Note. For this work Einstein received the 1921 Nobel Prize in Physics, and the photoelectric effect became one of the decisive confirmations of quantum theory.
The Bohr atomic model
In 1913 Niels Bohr proposed a new atomic model to resolve contradictions left unresolved by classical physics.
Classical theory predicted that an electron orbiting the nucleus should radiate energy continuously, spiral inward, and collapse into the nucleus - making atoms unstable and impossible.
Bohr introduced a bold idea: electrons can occupy only specific stationary orbits corresponding to discrete energy levels. In these orbits, electrons do not radiate energy, and the atom remains stable.
When an electron transitions between levels, the atom emits or absorbs a photon with energy equal to the difference between the two levels: $E = h \nu$.
This allowed Bohr to explain the hydrogen emission spectrum with great precision, reproducing the sequence of its spectral lines.
Bohr’s contribution was decisive: it incorporated the concept of the quantum of energy (introduced by Planck and Einstein) into the atomic structure itself, marking a fundamental step toward quantum mechanics.
From Quantum Theory to Quantum Mechanics
In the years that followed, the quantum hypothesis was broadened to cover other phenomena: de Broglie’s matter waves (1924), Schrödinger’s wave mechanics, and Heisenberg’s matrix mechanics (1925 - 26).
- De Broglie’s Matter-Wave Hypothesis (1924)
Louis de Broglie proposed that not only light, but also material particles (such as electrons and protons), could display wave-like properties. Each particle with momentum $p$ would have an associated wavelength: $$ \lambda = \frac{h}{p} $$ This bold idea extended wave - particle duality from light to matter itself. - Heisenberg’s Matrix Mechanics (1925)

──────

[Short task a]
Transcribe the stretch of the quantum physics excerpt from "Classical theory predicted" through "its spectral lines.".

[Supplied data]

──────

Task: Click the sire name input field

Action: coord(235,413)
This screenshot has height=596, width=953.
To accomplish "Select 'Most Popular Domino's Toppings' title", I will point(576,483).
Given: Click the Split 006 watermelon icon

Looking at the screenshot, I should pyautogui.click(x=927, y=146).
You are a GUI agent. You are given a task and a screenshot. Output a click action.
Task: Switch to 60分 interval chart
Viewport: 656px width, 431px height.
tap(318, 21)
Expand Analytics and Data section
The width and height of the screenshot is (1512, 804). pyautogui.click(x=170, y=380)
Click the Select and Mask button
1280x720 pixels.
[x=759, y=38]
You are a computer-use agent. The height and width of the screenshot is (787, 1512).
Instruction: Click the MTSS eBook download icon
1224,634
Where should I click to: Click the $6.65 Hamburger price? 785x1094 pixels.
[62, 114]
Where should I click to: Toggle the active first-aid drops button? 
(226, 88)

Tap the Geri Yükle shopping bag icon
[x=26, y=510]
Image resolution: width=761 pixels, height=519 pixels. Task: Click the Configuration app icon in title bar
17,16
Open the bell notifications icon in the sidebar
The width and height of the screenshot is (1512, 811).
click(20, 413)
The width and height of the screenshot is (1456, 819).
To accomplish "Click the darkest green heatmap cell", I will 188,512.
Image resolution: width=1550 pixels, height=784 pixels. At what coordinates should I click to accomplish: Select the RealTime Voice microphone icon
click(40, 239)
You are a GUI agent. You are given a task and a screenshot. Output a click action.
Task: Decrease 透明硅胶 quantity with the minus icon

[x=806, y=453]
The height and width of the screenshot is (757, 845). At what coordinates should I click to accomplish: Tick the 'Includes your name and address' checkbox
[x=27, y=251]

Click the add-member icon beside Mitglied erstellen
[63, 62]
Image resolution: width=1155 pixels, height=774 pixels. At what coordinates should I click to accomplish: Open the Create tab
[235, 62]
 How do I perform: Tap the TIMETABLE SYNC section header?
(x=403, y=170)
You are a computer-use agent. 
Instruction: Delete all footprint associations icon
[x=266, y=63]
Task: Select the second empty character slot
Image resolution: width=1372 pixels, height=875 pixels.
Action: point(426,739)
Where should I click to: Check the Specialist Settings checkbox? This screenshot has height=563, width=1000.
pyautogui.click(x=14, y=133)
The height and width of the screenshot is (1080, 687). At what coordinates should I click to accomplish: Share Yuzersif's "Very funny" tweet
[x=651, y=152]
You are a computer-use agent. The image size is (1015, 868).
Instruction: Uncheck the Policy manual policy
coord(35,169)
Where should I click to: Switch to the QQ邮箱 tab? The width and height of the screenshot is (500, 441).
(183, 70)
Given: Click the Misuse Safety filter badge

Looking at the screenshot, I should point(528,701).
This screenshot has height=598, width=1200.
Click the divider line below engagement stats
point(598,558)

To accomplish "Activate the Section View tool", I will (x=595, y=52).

──────

[Short task b]
Please move every coordinate in the answers by -56 and write out again the rows from the line that contains "Click the Select and Mask button" through the line that contains "[x=26, y=510]", including their requests. Give only those rows.

[Written response a]
Classical theory predicted that an electron orbiting the nucleus should radiate energy continuously, spiral inward, and collapse into the nucleus - making atoms unstable and impossible.
Bohr introduced a bold idea: electrons can occupy only specific stationary orbits corresponding to discrete energy levels. In these orbits, electrons do not radiate energy, and the atom remains stable.
When an electron transitions between levels, the atom emits or absorbs a photon with energy equal to the difference between the two levels: $E = h \nu$.
This allowed Bohr to explain the hydrogen emission spectrum with great precision, reproducing the sequence of its spectral lines.

[Written response b]
Click the Select and Mask button
1280x720 pixels.
[x=703, y=-18]
You are a computer-use agent. The height and width of the screenshot is (787, 1512).
Instruction: Click the MTSS eBook download icon
1168,578
Where should I click to: Click the $6.65 Hamburger price? 785x1094 pixels.
[6, 58]
Where should I click to: Toggle the active first-aid drops button? 
(170, 32)

Tap the Geri Yükle shopping bag icon
[x=-30, y=454]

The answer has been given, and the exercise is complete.